Si la gente no tiene tiempo para escuchar los problemas que asolan a la humanidad lo que hay que hacer es convencerlos, no edulcorarlos y empaquetarlos para que los rechacen deslizando el dedo como quien usa el Tinder
Con este ejemplo, Sandel explica que los mercados no son asépticos; no solo sirven para trocar bienes o servicios, también afectan y transforman lo que en ellos se intercambia e incluso los valores que los acompañan. Y esto puede pasarle factura al sector social. Hay ciertas señales que apuntan en esa dirección. Ninguna más obvia que la creciente influencia del mundo startup en los proyectos de impacto social.
La cultura startapera ha sido uno de los motores de la innovación tecnológica en los últimos años, pero también ha sido generadora de una burbuja de inversión que ha premiado la forma sobre el contenido, el marketing sobre el valor y los contactos frente al talento. Y todo ello se ve cristalizado en el modelo de pitching. En él, un emprendedor vende durante tres minutos una ingente cantidad de humo a unos inversores que, en muchos casos, no tienen otra perspectiva que una salida rápida de la empresa en cuanto esta despierte interés en los mercados.
Esta cultura de trabajo e inversión, llevada al sector social, donde muchos de los agentes invierten más basados en una estrategia de marketing que de riesgo, puede tener consecuencias desastrosas para la selección de proyectos y para la generación de impacto. Pero es que además, como en las guarderías de Sandel, el mero hecho de considerar los proyectos sociales como un bien más, regido por dinámicas de mercado y con la predominancia de un enfoque de marketing, hace que se simplifiquen hasta el absurdo problemas de una complejidad extrema y se banalice tanto sus consecuencias como sus posibles soluciones.

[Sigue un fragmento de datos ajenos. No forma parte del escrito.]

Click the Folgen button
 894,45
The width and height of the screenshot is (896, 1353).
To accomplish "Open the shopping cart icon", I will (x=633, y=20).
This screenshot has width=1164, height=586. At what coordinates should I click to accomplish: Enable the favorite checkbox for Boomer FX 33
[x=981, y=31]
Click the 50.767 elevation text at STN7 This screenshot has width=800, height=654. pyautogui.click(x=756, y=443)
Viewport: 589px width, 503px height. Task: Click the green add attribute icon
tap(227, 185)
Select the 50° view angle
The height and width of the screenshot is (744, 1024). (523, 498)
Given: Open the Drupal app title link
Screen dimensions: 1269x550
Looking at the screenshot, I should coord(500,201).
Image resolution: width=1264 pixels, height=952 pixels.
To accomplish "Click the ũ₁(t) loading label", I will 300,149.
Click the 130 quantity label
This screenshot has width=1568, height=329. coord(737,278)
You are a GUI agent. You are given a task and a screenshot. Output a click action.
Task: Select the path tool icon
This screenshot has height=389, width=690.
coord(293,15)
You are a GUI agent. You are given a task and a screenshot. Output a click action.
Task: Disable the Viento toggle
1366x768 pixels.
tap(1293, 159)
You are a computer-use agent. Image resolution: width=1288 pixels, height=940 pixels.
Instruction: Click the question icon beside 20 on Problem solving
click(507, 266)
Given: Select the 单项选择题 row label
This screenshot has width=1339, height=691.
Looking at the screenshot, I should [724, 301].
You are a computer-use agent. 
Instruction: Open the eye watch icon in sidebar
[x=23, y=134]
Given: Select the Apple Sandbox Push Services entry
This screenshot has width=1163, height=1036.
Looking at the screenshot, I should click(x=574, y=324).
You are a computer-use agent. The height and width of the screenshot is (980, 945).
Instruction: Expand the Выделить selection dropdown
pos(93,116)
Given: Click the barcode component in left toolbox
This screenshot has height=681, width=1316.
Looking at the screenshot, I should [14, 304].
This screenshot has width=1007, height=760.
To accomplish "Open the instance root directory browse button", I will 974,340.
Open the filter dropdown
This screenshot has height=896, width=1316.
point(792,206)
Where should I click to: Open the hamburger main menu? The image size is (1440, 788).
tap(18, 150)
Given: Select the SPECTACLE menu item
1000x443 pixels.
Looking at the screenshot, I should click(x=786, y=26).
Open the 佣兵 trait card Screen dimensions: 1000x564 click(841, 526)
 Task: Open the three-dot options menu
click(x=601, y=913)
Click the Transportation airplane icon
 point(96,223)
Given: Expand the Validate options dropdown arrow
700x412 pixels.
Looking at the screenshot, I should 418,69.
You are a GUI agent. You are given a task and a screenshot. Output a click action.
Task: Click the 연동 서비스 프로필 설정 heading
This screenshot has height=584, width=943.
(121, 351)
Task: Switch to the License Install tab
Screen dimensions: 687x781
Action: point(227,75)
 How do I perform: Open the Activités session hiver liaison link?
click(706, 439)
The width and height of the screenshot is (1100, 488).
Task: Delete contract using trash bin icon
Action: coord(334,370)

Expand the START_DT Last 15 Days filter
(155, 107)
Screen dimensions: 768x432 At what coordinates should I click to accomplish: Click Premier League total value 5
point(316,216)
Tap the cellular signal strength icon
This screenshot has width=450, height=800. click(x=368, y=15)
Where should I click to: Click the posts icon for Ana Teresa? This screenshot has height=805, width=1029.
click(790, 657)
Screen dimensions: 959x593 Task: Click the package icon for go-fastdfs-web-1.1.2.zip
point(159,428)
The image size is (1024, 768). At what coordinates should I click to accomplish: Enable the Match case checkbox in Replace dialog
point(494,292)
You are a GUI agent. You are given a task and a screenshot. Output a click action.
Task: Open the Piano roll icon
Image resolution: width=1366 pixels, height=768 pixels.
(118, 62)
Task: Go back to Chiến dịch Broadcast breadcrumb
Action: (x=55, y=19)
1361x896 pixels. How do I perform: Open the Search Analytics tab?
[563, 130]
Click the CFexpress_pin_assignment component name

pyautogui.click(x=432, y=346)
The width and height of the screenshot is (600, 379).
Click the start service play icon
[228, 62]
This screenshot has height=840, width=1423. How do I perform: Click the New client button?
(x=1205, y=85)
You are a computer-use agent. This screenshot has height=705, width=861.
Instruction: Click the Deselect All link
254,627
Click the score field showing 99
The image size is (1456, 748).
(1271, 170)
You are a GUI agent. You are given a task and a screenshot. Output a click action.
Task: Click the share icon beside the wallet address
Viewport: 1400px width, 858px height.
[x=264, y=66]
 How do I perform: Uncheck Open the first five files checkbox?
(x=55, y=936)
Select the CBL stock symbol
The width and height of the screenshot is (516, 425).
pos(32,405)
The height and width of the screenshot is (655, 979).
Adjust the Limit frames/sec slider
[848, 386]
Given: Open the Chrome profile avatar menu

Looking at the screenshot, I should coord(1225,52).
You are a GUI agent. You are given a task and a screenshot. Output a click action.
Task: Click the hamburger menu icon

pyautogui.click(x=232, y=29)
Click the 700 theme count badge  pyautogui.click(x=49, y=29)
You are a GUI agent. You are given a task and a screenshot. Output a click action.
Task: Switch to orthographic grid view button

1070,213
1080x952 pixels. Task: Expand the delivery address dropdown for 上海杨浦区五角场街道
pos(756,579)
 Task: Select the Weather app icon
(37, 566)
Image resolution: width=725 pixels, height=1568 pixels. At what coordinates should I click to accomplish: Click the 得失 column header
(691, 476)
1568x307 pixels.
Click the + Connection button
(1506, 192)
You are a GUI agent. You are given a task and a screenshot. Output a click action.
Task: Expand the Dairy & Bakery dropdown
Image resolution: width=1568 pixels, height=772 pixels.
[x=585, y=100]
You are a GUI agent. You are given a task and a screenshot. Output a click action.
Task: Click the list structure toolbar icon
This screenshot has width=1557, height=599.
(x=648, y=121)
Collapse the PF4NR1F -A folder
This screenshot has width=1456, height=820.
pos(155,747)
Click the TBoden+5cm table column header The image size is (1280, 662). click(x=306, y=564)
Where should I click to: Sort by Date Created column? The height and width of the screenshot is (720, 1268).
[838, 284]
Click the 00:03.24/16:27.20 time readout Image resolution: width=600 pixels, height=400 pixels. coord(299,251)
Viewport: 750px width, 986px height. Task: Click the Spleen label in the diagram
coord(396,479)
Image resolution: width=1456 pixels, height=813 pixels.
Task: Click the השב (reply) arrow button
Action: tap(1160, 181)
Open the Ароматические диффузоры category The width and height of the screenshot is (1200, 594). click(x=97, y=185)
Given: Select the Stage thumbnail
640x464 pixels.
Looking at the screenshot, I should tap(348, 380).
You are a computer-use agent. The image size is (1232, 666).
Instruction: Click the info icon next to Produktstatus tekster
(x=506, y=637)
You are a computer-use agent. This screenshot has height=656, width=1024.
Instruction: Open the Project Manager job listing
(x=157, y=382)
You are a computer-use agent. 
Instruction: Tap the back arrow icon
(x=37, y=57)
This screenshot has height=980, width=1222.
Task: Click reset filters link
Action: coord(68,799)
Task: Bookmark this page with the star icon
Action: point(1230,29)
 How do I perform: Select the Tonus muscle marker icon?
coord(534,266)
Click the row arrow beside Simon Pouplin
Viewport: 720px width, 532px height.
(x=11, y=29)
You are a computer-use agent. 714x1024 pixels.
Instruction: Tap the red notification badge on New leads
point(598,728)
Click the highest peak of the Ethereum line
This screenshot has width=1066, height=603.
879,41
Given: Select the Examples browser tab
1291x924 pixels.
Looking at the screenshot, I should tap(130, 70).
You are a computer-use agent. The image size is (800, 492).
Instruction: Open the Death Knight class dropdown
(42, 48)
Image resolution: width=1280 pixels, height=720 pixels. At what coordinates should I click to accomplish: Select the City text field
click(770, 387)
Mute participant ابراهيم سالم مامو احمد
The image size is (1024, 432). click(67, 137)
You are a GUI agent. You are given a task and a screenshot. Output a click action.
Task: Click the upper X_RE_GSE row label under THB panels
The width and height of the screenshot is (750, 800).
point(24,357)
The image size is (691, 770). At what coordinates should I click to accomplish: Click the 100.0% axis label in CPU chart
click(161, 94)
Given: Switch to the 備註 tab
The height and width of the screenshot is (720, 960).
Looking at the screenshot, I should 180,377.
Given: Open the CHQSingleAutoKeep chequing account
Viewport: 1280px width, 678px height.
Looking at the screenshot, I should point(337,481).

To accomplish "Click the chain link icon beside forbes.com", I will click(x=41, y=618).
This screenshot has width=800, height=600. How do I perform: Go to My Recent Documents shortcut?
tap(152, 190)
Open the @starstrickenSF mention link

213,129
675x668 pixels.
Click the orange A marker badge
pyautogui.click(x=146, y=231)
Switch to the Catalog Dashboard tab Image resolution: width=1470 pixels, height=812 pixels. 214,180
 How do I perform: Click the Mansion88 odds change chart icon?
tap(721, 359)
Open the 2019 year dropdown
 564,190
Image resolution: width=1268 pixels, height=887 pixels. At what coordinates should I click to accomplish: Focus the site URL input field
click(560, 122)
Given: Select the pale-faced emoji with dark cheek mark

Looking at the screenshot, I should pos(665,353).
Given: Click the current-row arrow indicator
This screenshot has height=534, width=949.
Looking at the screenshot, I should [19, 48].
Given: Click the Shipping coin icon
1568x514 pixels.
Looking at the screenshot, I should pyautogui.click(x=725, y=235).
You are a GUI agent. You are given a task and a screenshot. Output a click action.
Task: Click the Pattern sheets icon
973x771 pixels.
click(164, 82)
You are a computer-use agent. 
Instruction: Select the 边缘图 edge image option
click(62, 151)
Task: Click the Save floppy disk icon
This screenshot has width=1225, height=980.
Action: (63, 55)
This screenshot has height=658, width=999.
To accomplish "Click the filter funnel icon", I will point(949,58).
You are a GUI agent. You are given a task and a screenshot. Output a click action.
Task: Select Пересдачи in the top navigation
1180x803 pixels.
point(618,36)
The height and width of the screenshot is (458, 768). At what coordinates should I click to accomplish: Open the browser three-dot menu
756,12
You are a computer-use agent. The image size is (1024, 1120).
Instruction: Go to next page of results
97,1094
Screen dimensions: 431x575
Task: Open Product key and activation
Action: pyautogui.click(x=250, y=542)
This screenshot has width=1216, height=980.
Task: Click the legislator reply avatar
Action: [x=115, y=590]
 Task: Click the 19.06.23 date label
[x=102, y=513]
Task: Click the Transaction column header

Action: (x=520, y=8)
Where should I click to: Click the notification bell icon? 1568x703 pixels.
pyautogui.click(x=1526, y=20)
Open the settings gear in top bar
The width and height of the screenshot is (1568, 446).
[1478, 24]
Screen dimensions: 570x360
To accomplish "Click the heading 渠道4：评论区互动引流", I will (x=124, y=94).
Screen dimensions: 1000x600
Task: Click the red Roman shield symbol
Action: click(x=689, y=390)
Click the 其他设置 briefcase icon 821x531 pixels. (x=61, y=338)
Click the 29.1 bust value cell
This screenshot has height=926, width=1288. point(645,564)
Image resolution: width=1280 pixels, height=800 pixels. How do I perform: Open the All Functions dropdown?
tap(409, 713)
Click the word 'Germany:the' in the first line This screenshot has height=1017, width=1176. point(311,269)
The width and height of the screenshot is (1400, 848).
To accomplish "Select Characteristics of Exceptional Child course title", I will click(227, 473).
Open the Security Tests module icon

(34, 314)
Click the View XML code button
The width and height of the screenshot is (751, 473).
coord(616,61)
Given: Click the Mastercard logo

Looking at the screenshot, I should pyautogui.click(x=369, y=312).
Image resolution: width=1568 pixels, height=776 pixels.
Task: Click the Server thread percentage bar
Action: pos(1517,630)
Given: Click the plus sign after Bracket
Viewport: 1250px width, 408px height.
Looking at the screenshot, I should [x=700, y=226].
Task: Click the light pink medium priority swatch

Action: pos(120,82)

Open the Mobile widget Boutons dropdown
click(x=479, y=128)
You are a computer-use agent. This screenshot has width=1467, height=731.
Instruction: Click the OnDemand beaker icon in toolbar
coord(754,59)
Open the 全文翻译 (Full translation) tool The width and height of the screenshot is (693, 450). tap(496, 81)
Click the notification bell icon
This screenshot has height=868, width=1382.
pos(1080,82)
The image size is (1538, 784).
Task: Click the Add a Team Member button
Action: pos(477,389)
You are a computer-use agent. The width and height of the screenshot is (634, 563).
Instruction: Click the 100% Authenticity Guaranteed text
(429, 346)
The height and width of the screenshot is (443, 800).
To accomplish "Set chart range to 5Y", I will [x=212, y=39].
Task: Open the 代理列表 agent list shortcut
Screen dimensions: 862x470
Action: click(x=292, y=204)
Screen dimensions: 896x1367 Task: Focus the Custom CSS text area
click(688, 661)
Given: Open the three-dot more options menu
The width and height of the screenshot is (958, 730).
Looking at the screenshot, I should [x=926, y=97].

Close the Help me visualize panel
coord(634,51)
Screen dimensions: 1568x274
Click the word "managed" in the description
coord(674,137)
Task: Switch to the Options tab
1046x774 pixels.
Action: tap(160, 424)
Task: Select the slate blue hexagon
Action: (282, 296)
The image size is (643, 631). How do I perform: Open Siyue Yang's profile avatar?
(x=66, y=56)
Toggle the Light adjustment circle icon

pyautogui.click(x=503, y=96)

Que en el mundo empresarial se considere razonable presentar en tres minutos la última solución para que tu frapuccino con marshmallows llegue treinta y tres segundos antes a tu domicilio, no quiere decir que sea positivo explicar el hambre y sus soluciones como si se tratase del último episodio de La isla de los famosos. Si la gente no tiene tiempo para escuchar los problemas que asolan a la humanidad lo que hay que hacer es convencerlos, no edulcorarlos y empaquetarlos para que los rechacen deslizando el dedo como quien usa el Tinder. No necesitamos un sector social capaz de vender un proyecto en tres minutos, necesitamos una sociedad que dedique a esos proyectos el tiempo que se merecen. Que escuche y reflexione. Que se conciencie y actúe.
Hacer del sector social el mercado de abastos no va a conseguir que hagamos mejores proyectos, va a provocar que volvamos a premiar capacidades superfluas sobre actitudes, marketing sobre valores, forma sobre contenido. Y esto es justo lo contrario de lo que nos mantiene vivos: una defensa sin condiciones de la moral que sustenta la justicia social.